This discussion has been locked.
You can no longer post new replies to this discussion. If you have a question you can start a new discussion

Size of active directory database showing empty size

I am trying to run the a report 'Size of Active Directory Database'. However, the report comes back empty showing no size (MB). I figured out that it requires NTFS discovery to run and find C:\windows\NTDS folder in order to capture the size. My question is What permission do I need to give the service account to read the size of the NTDS database ? Keeping in mind we do not want to give Domain Admin access to this service account
  • The Size of Active Directory attribute does indeed query the size of the NTDS file, but not through the NTFS discovery. The AD discovery does the collection, and requires access to both the Domain controller's registry and file system. This is restricted to administrators.
  • Hi Peter,

    The AD discovery is running fine but the size of the NTDS folder is nowhere to be reported, the report shows empty which means there is a problem somewhere, I was being instructed by Quest to get the folder size etc by running the NTFS discovery but the discovery is failing because of Access Denied, I want to the exact permission required to get the required data in the discovery.
  • Size of Active Directory Database

    Shows the size of the Active Directory database for the selected computers. Contains a parameter to select the domains to be included in the report.

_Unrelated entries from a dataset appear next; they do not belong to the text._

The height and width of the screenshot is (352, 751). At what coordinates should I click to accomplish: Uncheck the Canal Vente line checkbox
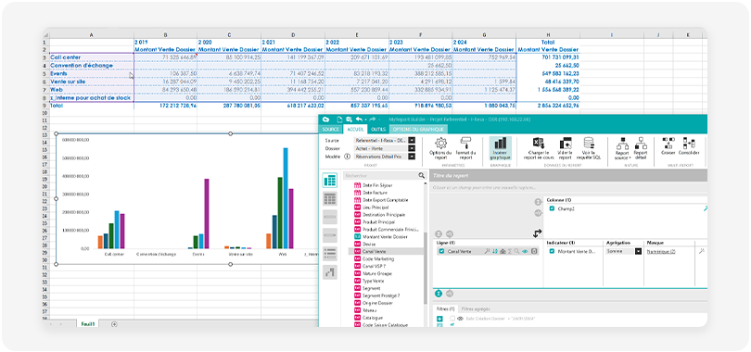(x=441, y=251)
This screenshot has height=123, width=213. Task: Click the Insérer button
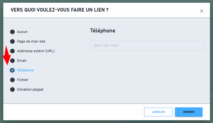click(x=189, y=112)
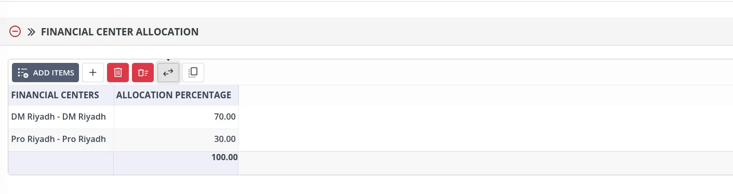Click the red delete-all-rows button

coord(143,73)
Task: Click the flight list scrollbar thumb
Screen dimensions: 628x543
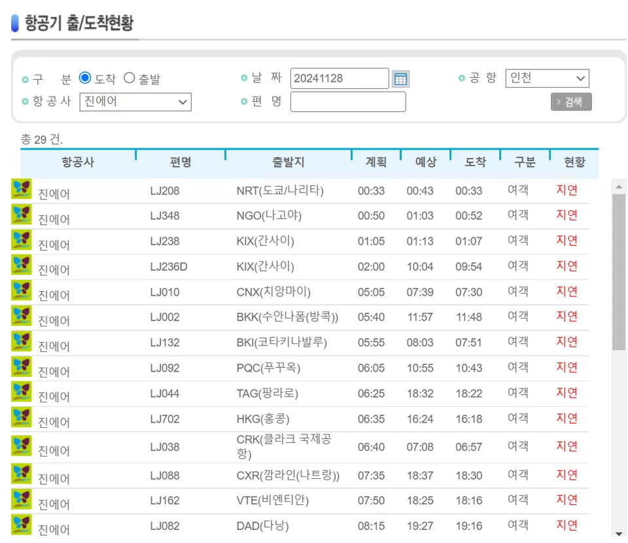Action: point(619,272)
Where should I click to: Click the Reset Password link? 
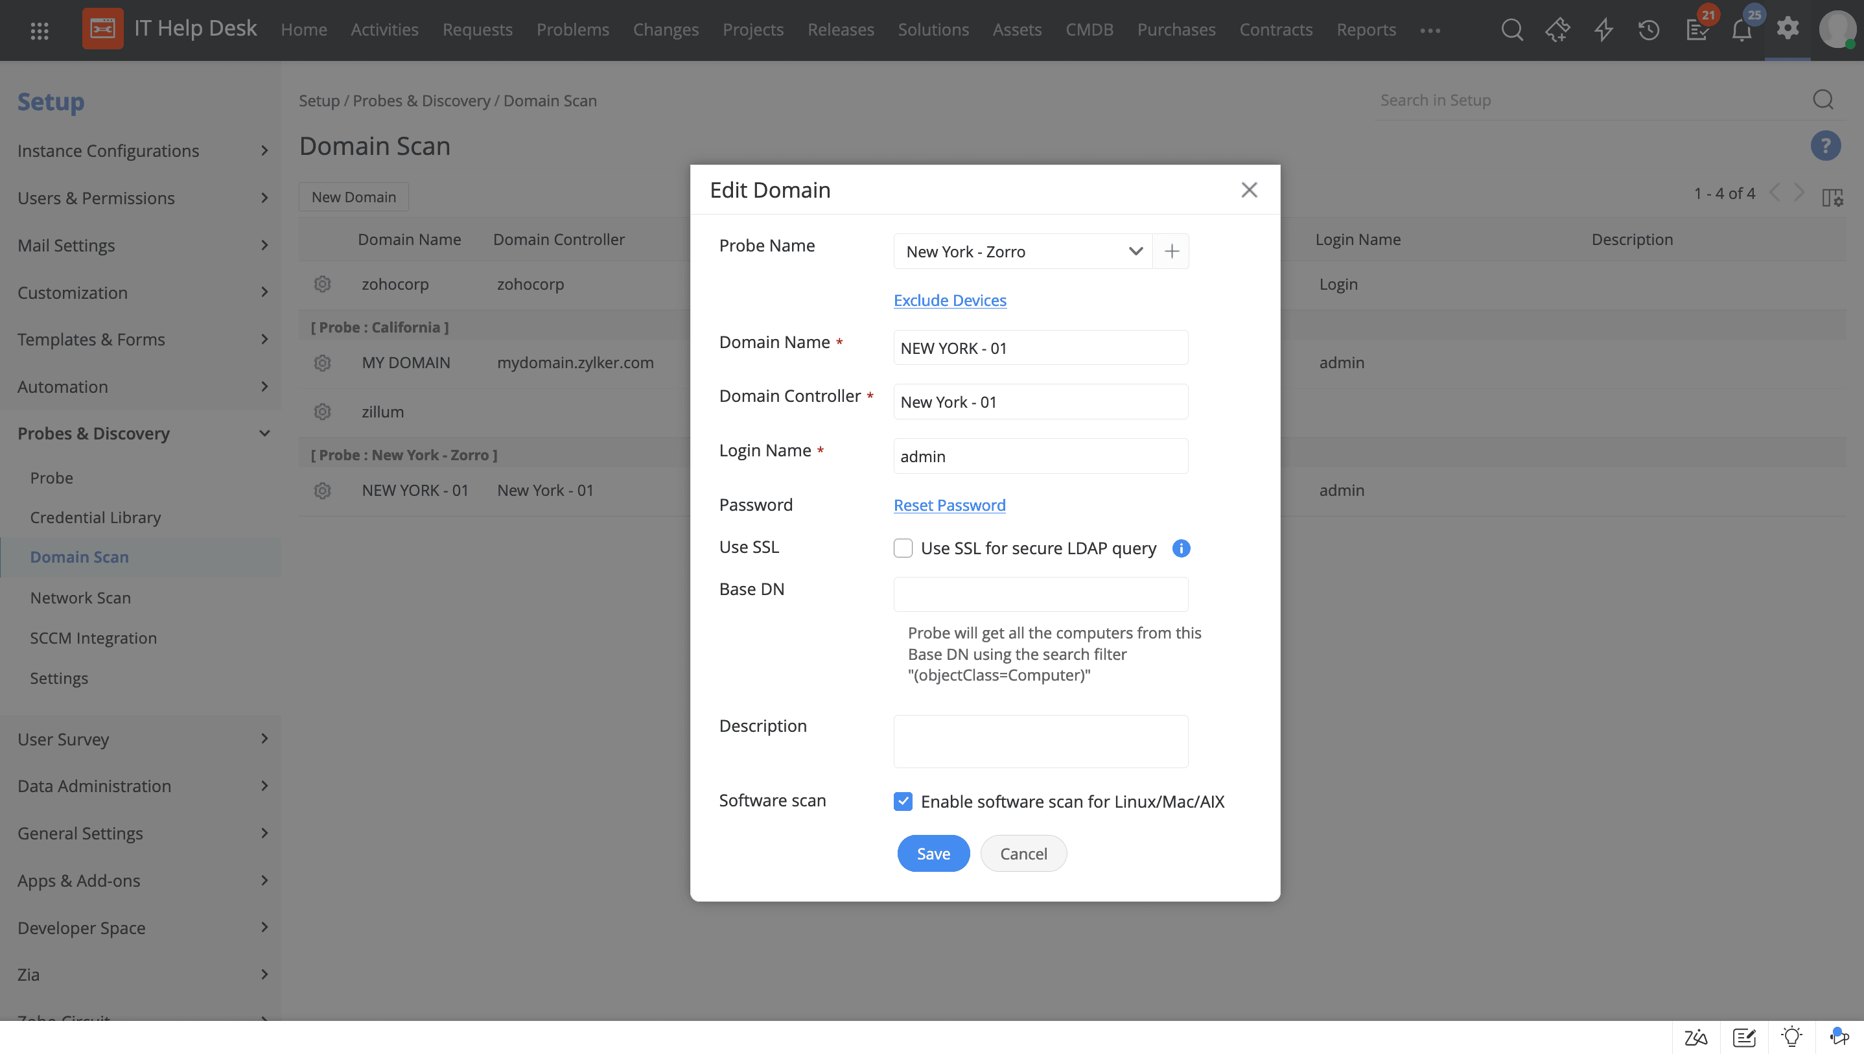coord(949,505)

    Note: Run NTFS Discovery against Domain Controllers and collect folder C:\WINDOWS\NTDS\ and collect all files under this folder.

    support.quest.com/.../
  • Hello,

    I see there is an error in that documentation online. I will report it, thank you! I will still reiterate that the report "Size of Active Directory Database" is indeed an Active Directory report and does not require the NTFS discovery to be executed. The report will require read rights to the Domain Controller's Registry (SYSTEM\CurrentControlSet\Services\NTDS\Parameters), and will also need read access to the Domain Controller's Administrative share and the NTDS subfolder - which is only granted to members of the "Administrators" group of the domain.

    As an alternative, running the NTFS discovery against the same folder location (either through the windows administrative share "\admin$\ntds" or through the c$ administrative share) on the Domain Controllers, you can collect the file sizes. However, you still have to have read file/folder permissions on the Domain Controller's file system.